Confondiamo un intellettuale con un laureato, un “maestro” con un professore, un intellettuale con il numero delle sue pubblicazioni, uno scrittore con le recensioni, senza comprendere che in un paese corrotto in sé sono proprio questi sistemi di “riconoscimento” ad essere la peggiore falsificazione della realtà. Un intellettuale non ha colore politico, non ha appartenenza, non ha titoli, non ha codazzi. Un intellettuale è semplicemente colui che liberamente, senza essere al soldo di qualcuno, rilegge la società in cui vive e di cui è parte e ne disvela, a beneficio collettivo, le ipocrisie e i mali. E quando questo paese ha avuto simili personaggi, dai tempi di Dante, li ha sempre allontanati ed esiliati, come fonte del problema, come “distruttori” come a-costruttivi, salvo poi farsene bandiera, e sempre quando gli stessi non potevano più parlare.
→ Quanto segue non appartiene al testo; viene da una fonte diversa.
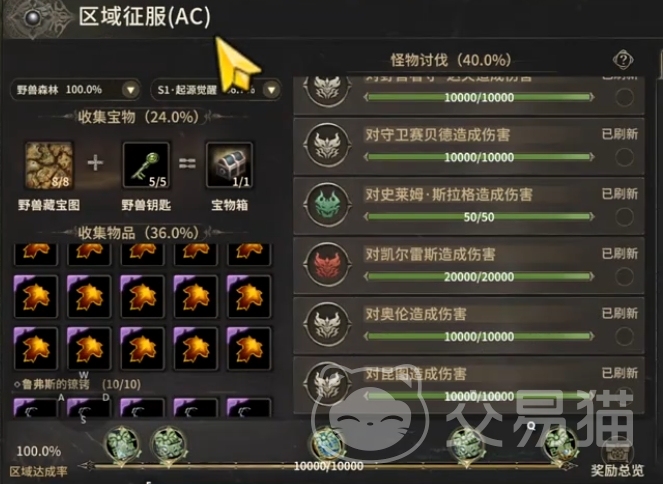Toggle the circle next to 对凯尔雷斯造成伤害

click(624, 277)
Io ricordo spesso “io conosco i nomi” di Pierpaolo Pasolini, un uomo che andò in televisione per “usare dichiaratamente” lo strumento televisivo per metterci in guardia dalle degenerazioni che quello strumento avrebbe potuto portare nella nostra società. Ostracizzato dal Partito Comunista che poi, dopo la morte, lo ha reso sua icona. Vi sono molte più vittime di falsi intellettuali, che non di una guerra. Parole prezzolate a questa o quella parte per ottenere un piccolo o grande stipendio, per ottenere un favore, un privilegio, un vantaggio, o per semplice riconoscimento narcisista.
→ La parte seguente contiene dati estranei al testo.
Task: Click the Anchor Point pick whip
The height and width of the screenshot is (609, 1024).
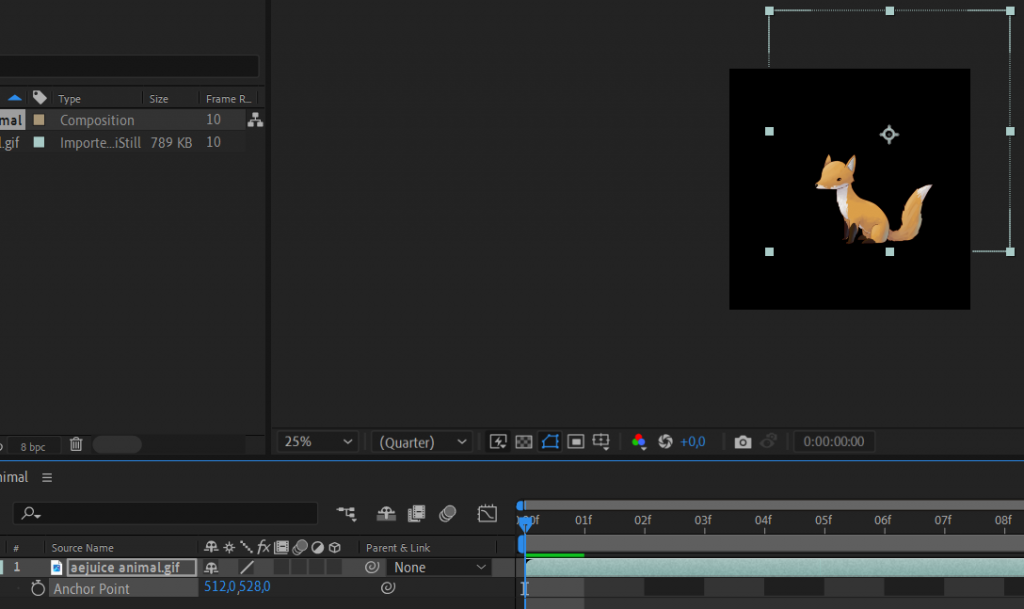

E tutto questo, perché il vero cancro di questo Paese è la mancanza di responsabilità della sua classe dirigente. Non c’è un giudice responsabile per una sentenza sbagliata o di parte. Non c’è avvocato responsabile per un lavoro fatto male. Non c’è medico responsabile per una diagnosi o una cura o un intervento sbagliato. Non c’è ingegnere che paghi per una strada o un ponte o un palazzo che crollano per aver sbagliato progetto realizzazione. Non c’è giornalista che paghi per la notizia falsa, o manipolata. Non c’è dirigente che paghi per le sue scelte sbagliate. Non c’è politico che paghi le conseguenze di leggi o provvedimenti sbagliati.
La vera riforma, che renderà efficace qualsiasi altra variazione dei nostri sistemi, è quella che parte da noi stessi, che premette irrimediabilmente che qualcuno – come classe, come categoria, come generazione – si assuma la responsabilità. Responsabilità che non è il facile opportunismo populista dell’affibbiare “una colpa”. Perché se di colpa parliamo, quella è di tutti noi. La colpa è di chi doveva vigilare e non lo ha fatto, di chi doveva opporsi e non lo ha fatto, di chi doveva fare la propria rivoluzione generazionale e non lo ha fatto, di chi per un posto, un concorso, un incarico, ha scelto di “nicchiare”. La colpa è di chi “sapeva” e non ha detto, di chi aveva voce e non ha urlato, di chi ha urlato troppo per non far sentire altre parole. La colpa è anche di chi ha scelto una posizione sociale rinunciando ad un amore autentico, perché anche questa è una scelta, sia etica che morale.
Scegliere la via della responsabilità, è rinunciare ad aver bisogno di eroi che ci salvino da mali estremi, è correre tutti i giorni il rischio di fare scelte poco comode, è affrontare il proprio ruolo senza precostituirsi alibi o ricercare attenuanti, è riconoscere il merito di chi è “migliore” di noi e fargli posto nell’interesse di tutti. Scegliere la responsabilità è combattere innanzitutto le proprie battaglie verso noi stessi, verso il facile compromesso, contro una scelta di opportunità, rinunciare ad una facile scorciatoia, comprendere che se lo facessimo tutti, ma davvero tutti, tanti problemi non esisterebbero nemmeno.